The AMA’s performance over the years should make it easier for us to ignore its objections and look calmly into the ways national health plans have been working elsewhere and the way group plans have been working in this country, as we go about drawing up a publicly-financed health-care system. The failure to provide sound preventive care to large numbers of people should inspire unconventional means of bringing the capabilities of our university medical centers into poor neighborhoods and out to rural areas. The experience of Medicare and Medicaid should stand as a lesson that merely pouring funds into an industry without setting standards for its performance, and most particularly for its prices, is a way of subsidizing a rich minority at the expense of a middle-class majority, a bad old American custom. It should also alert us to prepare beforehand for the increased demand on medical facilities which will follow the passage of any extended health-payment program. The fact that the federal government is already in large part supporting America’s medical schools should suggest that their graduates owe rather more to society than they have up to now been prepared to acknowledge; and the fact that the government pays for medical research should suggest that the benefits of this research belong to the nation, not to middlemen. The high and increasing price of medical care should certainly suggest that there are better ways of paying for health than by buying off an already privileged profession and a few big industries.
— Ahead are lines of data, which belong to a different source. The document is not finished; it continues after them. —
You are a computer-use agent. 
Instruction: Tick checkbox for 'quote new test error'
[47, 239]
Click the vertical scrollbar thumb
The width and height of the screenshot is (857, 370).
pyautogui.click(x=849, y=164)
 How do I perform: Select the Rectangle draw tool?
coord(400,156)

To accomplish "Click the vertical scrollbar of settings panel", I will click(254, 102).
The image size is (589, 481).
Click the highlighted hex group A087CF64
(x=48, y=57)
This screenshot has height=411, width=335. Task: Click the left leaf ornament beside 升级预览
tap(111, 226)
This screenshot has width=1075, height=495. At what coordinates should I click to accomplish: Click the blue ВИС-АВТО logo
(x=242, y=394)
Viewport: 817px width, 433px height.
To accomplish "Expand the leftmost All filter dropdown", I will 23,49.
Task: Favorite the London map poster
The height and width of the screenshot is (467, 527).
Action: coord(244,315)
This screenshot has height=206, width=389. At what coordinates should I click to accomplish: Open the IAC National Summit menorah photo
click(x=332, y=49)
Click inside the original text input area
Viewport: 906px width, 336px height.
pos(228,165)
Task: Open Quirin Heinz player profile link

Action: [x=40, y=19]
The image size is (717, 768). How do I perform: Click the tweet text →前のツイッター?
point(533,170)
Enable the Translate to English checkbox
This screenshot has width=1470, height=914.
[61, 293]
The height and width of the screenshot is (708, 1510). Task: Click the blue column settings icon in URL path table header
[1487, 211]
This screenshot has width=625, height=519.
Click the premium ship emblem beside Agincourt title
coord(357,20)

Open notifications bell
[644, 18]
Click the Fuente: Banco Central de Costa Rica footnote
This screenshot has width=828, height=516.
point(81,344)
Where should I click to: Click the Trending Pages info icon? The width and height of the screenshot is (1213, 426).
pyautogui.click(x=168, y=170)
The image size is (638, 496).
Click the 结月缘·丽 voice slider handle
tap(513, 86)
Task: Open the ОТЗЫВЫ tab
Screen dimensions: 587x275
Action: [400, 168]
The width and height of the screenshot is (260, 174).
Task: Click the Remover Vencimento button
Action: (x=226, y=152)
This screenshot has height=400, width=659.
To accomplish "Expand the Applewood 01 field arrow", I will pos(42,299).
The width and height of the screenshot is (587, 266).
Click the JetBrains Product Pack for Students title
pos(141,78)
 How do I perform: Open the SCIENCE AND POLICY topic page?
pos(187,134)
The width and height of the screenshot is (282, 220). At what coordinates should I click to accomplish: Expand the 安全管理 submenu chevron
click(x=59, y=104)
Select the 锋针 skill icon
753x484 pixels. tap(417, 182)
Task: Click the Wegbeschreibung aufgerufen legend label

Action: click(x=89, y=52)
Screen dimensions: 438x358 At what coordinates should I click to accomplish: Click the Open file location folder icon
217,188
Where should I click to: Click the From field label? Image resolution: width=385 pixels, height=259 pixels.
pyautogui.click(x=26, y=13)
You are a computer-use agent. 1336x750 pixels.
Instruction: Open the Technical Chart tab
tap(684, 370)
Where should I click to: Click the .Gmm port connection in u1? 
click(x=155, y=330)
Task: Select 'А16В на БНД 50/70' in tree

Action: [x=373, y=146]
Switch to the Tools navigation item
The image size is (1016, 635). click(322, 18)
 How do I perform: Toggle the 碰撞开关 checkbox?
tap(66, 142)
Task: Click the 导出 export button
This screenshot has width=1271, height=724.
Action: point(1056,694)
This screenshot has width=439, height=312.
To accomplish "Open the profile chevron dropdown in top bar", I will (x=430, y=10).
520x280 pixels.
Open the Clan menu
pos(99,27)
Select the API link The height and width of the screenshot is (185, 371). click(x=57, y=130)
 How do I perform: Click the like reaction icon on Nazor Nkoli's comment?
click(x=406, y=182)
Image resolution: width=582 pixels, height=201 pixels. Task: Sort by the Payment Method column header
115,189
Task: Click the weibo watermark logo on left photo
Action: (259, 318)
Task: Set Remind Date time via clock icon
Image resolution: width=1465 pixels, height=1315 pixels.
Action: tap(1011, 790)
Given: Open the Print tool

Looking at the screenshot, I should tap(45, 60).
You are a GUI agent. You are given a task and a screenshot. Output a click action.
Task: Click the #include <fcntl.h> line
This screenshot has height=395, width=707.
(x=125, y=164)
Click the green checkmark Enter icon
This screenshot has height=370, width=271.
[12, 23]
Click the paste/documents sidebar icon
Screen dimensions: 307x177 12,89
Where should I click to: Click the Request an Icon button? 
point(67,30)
Such are some of the shoulds prompted by a reading of American Medicine and the Public Interest. The book also raises questions which Professor Stevens has the modesty not to attempt to answer even in her 572 pages. Is health care to be regarded as a social service, and the physician as a public servant? How far do we want to go in regulating the medical profession, or any profession? And who exactly is to do the regulating? What part is there for the family doctor, whose function has been in question since the turn of the century, in a modern system of health care? Is he a costly anachronism who can be replaced by a nurse with some additional training and diagnostic equipment? If so, then how are we to go about revising state licensing requirements which are now in the grip of medical societies? Can we permit the drug industry to continue to exercise its enormous influence over health for purposes of profit? Are we wasting costly resources on headline-grabbers like heart transplants at the expense of fundamentals like training more nurses? Are the exhortations to keep checking oneself for signs and symptoms and then rush off to one’s doctor at the slightest hint of anything, a way of diverting resources from those who need them desperately to those who may not need them at all, and who might in fact be mentally healthier if they didn’t worry so much about their health?
The Congressmen now studying national health-insurance proposals need not address themselves to such questions. It will be enough if they ask themselves, as Professor Stevens has, wherein yesterday’s insurance plans have failed, and go on from there.